── Entries provided ──

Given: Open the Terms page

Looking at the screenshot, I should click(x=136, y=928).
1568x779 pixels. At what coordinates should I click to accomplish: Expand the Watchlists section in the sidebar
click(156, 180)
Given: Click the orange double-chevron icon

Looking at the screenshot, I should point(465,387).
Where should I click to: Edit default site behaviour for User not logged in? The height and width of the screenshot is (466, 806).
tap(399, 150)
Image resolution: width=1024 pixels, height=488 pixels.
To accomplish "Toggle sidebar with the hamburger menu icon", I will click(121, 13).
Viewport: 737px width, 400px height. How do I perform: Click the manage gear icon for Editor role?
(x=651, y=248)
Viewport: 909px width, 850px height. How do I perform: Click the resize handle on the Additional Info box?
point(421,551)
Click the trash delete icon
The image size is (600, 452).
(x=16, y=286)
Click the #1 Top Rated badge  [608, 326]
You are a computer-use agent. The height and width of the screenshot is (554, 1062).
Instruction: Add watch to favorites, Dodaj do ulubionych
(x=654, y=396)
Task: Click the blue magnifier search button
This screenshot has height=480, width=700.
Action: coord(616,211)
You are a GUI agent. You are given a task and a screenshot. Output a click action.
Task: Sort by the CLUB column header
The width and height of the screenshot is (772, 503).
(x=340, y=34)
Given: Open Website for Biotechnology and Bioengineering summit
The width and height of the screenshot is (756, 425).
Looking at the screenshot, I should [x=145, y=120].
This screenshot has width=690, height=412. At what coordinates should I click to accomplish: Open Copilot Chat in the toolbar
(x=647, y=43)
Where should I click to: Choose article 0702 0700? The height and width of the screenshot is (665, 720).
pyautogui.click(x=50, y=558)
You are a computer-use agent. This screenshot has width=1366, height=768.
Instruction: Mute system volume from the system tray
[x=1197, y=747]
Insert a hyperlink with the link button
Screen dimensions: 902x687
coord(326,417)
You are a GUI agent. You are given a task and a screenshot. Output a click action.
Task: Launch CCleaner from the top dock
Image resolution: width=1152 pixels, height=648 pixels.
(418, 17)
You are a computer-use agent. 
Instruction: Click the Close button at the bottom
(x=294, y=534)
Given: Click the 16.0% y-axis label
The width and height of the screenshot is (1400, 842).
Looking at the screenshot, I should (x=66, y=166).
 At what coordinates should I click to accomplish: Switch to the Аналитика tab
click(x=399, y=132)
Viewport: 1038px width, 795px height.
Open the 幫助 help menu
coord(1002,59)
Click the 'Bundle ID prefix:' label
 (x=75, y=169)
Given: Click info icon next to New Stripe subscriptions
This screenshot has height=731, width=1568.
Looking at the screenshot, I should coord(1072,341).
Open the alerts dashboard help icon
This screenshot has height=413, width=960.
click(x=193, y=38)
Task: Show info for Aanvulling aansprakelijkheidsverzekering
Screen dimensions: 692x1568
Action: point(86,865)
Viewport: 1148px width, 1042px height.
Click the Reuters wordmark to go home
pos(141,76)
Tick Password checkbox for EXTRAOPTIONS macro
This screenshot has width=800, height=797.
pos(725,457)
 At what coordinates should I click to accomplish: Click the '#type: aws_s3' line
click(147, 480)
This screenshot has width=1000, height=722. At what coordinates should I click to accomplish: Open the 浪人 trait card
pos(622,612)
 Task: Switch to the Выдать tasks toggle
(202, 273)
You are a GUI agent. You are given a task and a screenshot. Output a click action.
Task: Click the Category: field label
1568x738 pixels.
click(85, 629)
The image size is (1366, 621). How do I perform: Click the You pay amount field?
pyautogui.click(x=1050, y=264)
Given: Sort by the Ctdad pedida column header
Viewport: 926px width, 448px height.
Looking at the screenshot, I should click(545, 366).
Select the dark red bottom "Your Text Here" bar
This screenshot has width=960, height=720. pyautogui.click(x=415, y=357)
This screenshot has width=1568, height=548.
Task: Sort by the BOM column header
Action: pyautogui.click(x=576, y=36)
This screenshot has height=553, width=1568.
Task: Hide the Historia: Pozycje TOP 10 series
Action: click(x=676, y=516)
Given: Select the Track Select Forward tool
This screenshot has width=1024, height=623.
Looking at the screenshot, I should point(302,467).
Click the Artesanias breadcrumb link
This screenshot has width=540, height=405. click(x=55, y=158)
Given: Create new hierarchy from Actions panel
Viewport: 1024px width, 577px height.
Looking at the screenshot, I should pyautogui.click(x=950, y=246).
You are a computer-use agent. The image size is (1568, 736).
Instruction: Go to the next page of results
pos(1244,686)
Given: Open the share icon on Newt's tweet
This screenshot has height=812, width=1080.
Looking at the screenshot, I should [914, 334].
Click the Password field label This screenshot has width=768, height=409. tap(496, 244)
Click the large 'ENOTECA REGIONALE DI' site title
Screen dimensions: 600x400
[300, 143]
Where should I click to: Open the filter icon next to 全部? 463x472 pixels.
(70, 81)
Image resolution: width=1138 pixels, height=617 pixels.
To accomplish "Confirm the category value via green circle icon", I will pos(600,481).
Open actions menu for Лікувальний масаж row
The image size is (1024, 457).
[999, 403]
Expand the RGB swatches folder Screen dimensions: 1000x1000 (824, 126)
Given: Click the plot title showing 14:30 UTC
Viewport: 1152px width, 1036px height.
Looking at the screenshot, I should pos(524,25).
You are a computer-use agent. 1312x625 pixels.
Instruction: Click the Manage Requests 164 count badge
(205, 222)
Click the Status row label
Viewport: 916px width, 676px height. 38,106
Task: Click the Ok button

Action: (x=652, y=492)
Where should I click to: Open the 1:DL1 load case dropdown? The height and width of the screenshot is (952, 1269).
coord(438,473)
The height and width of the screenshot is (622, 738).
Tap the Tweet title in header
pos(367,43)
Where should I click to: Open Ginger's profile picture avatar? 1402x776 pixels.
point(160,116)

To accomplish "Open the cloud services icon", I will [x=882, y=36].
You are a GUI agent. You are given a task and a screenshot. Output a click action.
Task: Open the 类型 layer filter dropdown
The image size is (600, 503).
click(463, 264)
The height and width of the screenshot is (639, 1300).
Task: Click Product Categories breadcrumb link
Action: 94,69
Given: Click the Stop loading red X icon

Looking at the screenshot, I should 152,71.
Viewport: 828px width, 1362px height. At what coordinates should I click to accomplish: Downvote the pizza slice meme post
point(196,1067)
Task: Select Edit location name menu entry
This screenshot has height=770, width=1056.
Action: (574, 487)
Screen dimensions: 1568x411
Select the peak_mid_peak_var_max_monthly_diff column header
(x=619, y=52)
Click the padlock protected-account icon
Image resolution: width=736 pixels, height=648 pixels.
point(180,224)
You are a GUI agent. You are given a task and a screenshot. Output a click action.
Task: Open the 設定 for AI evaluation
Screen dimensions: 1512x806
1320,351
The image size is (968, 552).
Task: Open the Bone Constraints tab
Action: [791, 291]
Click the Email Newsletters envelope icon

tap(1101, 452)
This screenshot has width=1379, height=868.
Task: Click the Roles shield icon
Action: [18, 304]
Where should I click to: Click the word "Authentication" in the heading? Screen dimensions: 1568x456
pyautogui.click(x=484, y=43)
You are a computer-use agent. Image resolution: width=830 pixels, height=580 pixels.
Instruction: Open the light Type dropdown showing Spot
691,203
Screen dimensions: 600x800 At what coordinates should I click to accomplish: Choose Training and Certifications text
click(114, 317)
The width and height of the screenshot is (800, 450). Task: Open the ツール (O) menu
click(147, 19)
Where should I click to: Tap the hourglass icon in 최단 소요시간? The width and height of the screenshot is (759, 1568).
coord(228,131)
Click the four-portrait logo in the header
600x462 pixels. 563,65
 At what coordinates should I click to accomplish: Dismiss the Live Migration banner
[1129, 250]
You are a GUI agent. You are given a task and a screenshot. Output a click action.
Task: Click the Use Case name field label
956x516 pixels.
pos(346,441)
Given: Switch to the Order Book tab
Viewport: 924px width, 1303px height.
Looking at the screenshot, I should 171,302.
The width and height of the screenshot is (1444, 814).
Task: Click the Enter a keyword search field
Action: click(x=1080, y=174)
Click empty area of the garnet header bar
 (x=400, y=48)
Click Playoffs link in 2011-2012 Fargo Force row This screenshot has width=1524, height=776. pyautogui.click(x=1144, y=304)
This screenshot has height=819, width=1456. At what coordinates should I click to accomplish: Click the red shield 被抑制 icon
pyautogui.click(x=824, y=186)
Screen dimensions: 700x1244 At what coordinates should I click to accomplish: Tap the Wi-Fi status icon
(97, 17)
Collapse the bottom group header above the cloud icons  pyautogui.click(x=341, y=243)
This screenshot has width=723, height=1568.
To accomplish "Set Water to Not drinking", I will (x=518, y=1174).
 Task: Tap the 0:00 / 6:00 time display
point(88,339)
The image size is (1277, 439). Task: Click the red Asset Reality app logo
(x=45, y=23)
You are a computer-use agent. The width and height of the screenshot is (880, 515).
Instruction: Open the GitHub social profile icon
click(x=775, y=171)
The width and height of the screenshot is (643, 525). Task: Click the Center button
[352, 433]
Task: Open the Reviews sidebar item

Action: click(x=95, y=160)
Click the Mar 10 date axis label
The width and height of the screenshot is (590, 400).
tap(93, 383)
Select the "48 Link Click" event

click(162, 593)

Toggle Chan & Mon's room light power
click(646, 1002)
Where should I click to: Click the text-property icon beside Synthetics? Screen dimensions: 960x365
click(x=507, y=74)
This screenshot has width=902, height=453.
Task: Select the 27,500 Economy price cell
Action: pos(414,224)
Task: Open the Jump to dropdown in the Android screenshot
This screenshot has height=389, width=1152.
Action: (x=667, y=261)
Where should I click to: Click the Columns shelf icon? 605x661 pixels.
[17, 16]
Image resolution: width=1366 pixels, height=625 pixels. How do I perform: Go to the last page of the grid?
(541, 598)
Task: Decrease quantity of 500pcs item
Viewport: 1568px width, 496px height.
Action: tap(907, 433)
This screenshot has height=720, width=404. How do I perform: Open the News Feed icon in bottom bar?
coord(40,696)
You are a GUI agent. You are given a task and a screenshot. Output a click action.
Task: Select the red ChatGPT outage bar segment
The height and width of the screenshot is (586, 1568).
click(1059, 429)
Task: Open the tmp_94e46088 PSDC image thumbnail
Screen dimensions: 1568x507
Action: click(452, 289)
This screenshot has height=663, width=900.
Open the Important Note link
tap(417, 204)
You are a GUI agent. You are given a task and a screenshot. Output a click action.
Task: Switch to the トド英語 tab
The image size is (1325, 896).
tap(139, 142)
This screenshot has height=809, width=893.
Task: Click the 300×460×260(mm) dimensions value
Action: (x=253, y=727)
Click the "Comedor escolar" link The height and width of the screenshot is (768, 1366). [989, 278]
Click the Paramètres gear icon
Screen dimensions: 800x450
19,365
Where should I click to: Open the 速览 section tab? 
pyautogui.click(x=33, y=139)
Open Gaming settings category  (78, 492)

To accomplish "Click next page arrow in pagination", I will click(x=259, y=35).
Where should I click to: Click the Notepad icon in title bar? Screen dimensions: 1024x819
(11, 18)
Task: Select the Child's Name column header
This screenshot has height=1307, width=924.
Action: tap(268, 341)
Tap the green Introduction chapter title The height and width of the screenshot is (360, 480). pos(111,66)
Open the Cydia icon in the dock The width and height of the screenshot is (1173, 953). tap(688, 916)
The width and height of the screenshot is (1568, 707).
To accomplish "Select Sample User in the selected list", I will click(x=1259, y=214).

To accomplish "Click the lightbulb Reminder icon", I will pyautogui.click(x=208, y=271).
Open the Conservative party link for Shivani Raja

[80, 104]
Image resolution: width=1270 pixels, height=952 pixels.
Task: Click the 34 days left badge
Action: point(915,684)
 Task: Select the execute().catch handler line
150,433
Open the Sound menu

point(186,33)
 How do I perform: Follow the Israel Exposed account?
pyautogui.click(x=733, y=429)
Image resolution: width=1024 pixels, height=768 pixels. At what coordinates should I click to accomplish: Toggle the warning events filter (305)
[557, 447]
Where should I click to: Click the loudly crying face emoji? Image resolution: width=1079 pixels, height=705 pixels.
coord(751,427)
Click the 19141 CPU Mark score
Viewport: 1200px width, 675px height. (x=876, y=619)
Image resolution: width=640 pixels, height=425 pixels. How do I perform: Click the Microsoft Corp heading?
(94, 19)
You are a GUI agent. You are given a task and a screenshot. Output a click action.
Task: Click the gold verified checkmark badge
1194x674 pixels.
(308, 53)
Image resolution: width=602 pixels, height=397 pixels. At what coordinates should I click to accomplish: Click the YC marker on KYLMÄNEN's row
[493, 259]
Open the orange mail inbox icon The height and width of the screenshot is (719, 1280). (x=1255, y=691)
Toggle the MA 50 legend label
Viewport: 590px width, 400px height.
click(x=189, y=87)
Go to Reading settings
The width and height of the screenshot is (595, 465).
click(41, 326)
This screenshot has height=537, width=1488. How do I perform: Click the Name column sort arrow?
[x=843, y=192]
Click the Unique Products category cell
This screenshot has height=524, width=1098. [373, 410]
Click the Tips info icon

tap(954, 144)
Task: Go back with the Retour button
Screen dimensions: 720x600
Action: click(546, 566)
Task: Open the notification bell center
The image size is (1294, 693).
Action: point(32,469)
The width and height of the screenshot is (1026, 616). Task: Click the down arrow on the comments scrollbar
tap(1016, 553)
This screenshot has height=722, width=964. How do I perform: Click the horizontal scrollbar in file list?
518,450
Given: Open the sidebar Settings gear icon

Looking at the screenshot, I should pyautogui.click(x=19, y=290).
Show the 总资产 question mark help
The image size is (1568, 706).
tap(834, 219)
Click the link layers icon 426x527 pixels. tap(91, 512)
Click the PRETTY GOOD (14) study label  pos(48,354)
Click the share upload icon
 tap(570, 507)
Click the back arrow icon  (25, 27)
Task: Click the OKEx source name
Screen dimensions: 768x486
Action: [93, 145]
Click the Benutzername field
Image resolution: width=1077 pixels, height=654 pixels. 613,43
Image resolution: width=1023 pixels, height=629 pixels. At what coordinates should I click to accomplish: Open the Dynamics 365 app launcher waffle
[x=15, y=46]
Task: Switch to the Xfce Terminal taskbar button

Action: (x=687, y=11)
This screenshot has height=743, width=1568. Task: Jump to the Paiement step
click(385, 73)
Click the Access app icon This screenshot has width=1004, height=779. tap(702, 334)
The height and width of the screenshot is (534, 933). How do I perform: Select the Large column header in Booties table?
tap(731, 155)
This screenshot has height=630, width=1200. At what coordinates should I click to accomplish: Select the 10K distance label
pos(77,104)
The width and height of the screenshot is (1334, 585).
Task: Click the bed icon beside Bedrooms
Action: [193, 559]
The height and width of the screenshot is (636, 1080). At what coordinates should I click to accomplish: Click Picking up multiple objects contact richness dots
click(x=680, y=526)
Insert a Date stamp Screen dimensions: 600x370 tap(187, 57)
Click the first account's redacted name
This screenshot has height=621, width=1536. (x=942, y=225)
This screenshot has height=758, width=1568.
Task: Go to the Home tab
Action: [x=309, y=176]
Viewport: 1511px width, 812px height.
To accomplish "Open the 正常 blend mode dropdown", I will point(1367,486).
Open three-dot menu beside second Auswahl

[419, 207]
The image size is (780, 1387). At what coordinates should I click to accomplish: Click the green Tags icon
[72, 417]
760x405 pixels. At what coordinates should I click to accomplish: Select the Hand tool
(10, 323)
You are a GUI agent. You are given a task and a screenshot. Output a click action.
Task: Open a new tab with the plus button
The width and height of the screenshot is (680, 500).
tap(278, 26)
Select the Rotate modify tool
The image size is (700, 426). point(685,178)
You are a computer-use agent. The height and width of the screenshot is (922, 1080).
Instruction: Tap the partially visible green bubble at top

───

__Aim of the exercise__
Check each line of the data for "cloud". Copy the lines where it turns up.

__Task answer__
To accomplish "Open the cloud services icon", I will [x=882, y=36].
Collapse the bottom group header above the cloud icons  pyautogui.click(x=341, y=243)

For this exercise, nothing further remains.